TASK REQUIREMENTS >> Your task is to reproduce exactly the lines from the one containing "Screen dimensions: 900x900" through the last line below, both ends included, and nothing else, with no pictures.

[Stored items]
▬▬▬▬▬▬▬▬▬▬
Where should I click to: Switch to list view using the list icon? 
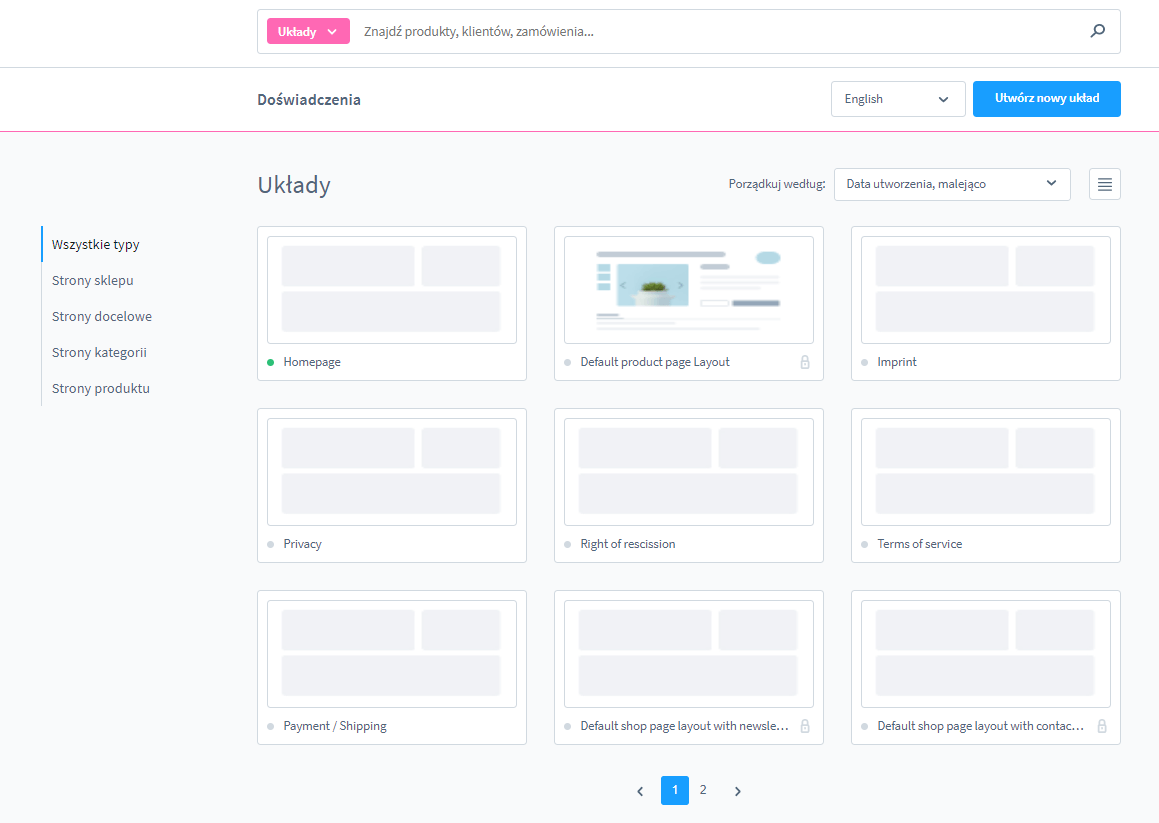(x=1104, y=184)
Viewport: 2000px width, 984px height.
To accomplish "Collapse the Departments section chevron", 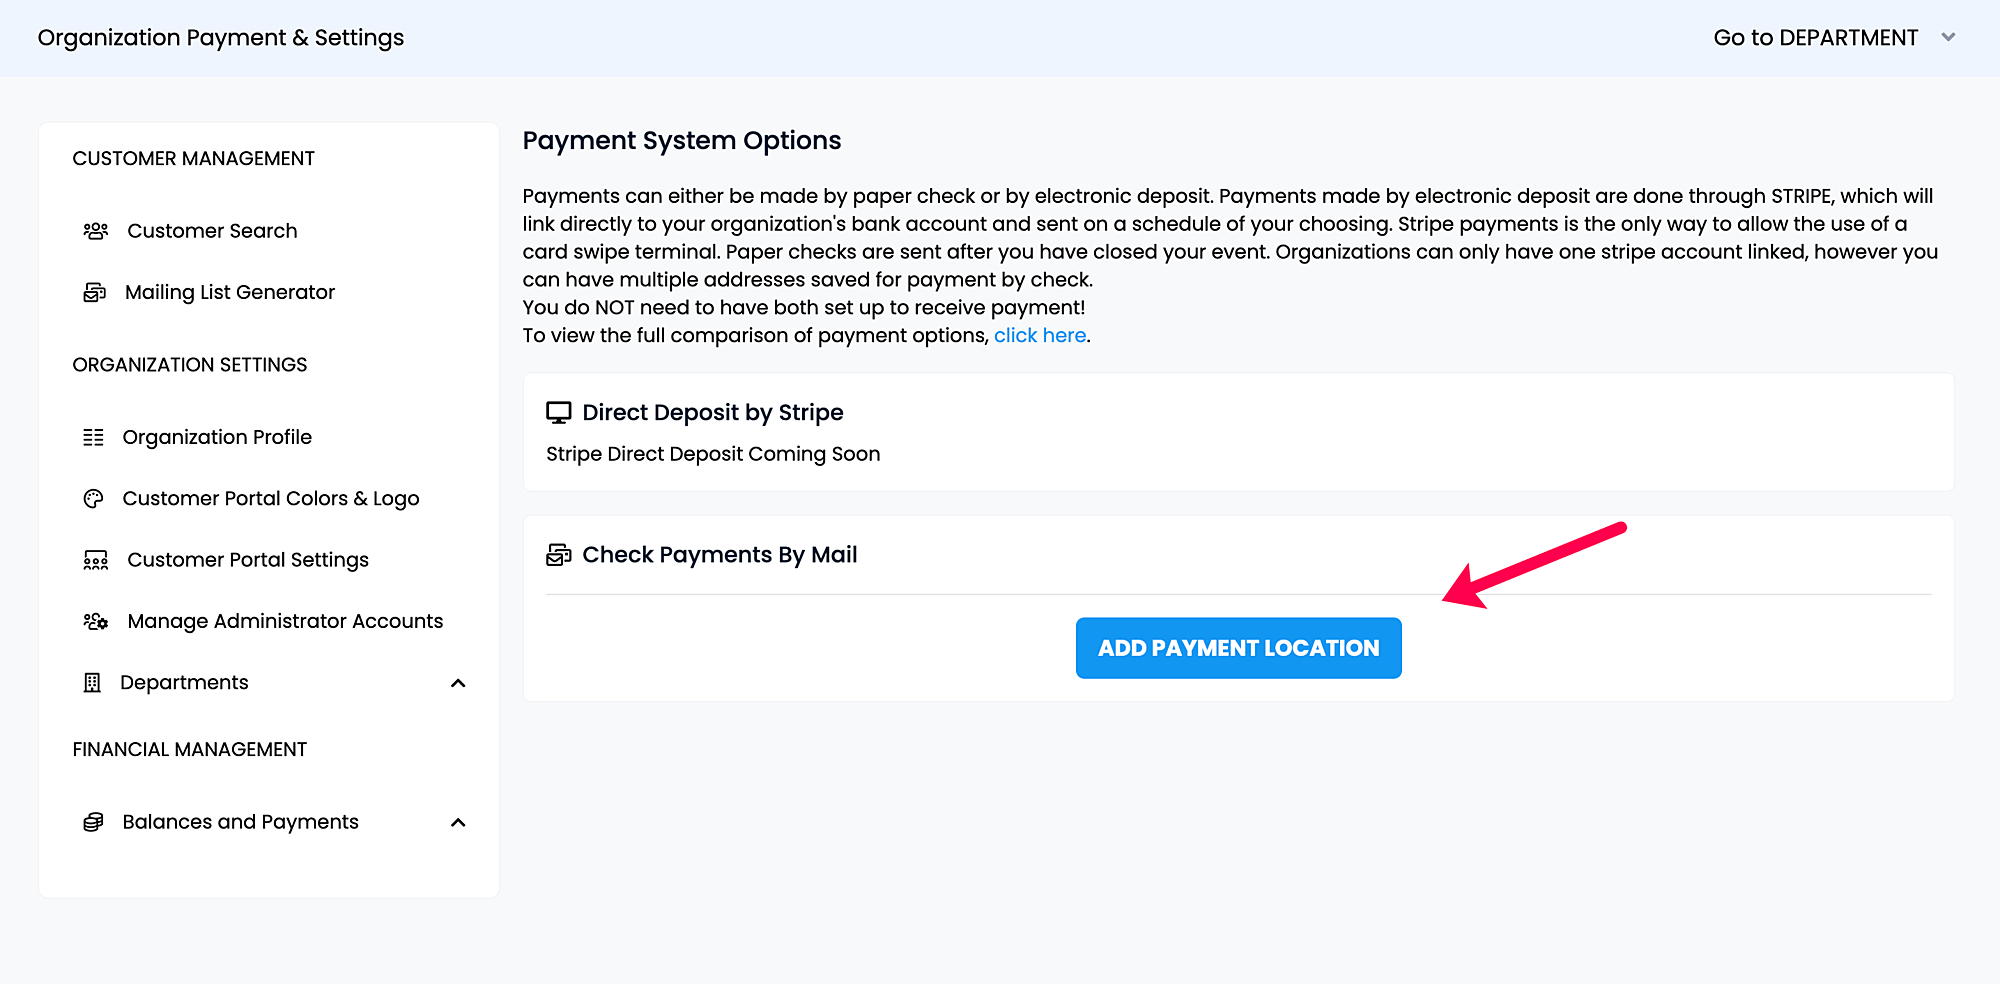I will click(x=458, y=683).
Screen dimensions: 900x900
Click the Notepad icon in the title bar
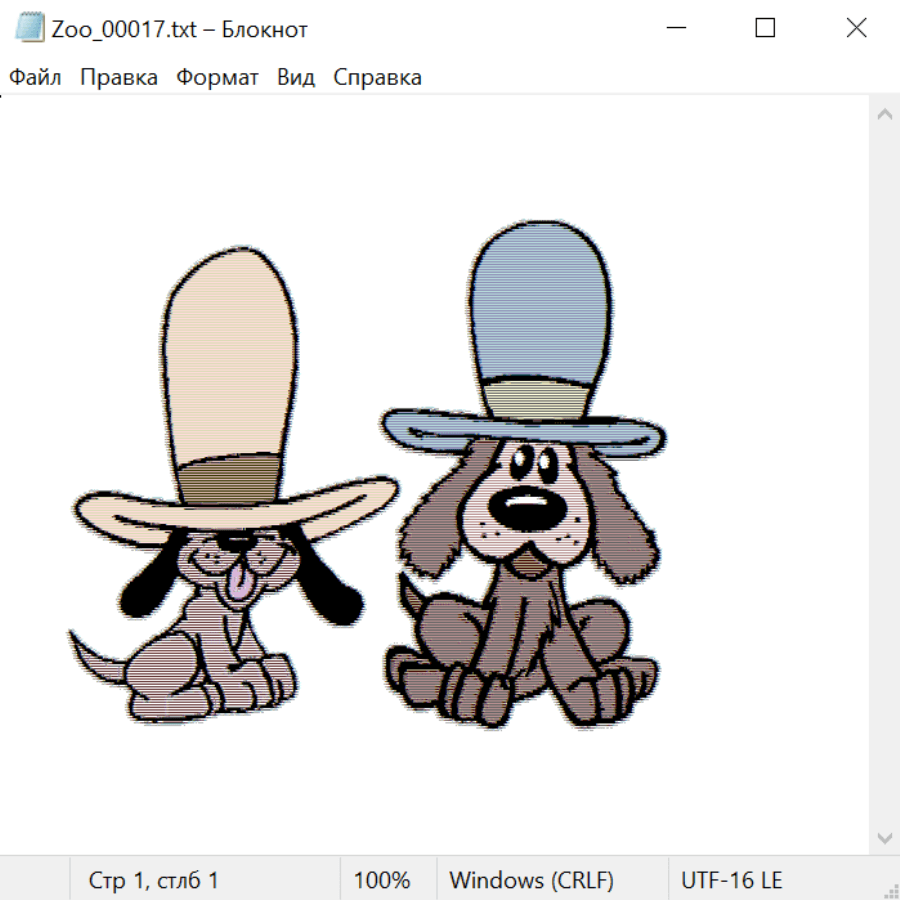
▬▬▬▬▬▬▬▬▬▬
TASK OUTPUT >>
Screen dimensions: 900x900
Click the Notepad icon in the title bar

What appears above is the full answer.